Saved data entries:
● ● ● ● ● ● ●

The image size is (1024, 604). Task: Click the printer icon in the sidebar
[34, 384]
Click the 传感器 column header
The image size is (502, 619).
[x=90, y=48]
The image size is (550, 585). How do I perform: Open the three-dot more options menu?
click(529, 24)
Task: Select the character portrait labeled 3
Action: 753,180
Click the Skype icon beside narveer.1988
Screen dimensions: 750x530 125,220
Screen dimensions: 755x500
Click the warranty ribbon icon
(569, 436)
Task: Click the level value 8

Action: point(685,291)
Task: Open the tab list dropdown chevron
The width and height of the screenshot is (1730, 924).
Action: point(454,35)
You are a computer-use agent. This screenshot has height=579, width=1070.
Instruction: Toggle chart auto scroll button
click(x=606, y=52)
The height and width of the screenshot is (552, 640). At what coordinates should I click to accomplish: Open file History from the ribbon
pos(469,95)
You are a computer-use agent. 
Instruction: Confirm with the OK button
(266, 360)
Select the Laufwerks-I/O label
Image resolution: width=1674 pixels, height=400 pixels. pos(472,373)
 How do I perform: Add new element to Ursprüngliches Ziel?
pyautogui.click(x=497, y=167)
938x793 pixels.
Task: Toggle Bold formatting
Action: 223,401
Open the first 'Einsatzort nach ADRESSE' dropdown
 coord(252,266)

● ● ● ● ● ● ●

--- Task objective ---
Reproduce all the records shown above, unchanged.

--- Exercise output ---
The image size is (1024, 604). Task: Click the printer icon in the sidebar
[34, 384]
Click the 传感器 column header
The image size is (502, 619).
[x=90, y=48]
The image size is (550, 585). How do I perform: Open the three-dot more options menu?
click(529, 24)
Task: Select the character portrait labeled 3
Action: 753,180
Click the Skype icon beside narveer.1988
Screen dimensions: 750x530 125,220
Screen dimensions: 755x500
Click the warranty ribbon icon
(569, 436)
Task: Click the level value 8

Action: point(685,291)
Task: Open the tab list dropdown chevron
The width and height of the screenshot is (1730, 924).
Action: point(454,35)
You are a computer-use agent. This screenshot has height=579, width=1070.
Instruction: Toggle chart auto scroll button
click(x=606, y=52)
The height and width of the screenshot is (552, 640). At what coordinates should I click to accomplish: Open file History from the ribbon
pos(469,95)
You are a computer-use agent. 
Instruction: Confirm with the OK button
(266, 360)
Select the Laufwerks-I/O label
Image resolution: width=1674 pixels, height=400 pixels. pos(472,373)
 How do I perform: Add new element to Ursprüngliches Ziel?
pyautogui.click(x=497, y=167)
938x793 pixels.
Task: Toggle Bold formatting
Action: 223,401
Open the first 'Einsatzort nach ADRESSE' dropdown
 coord(252,266)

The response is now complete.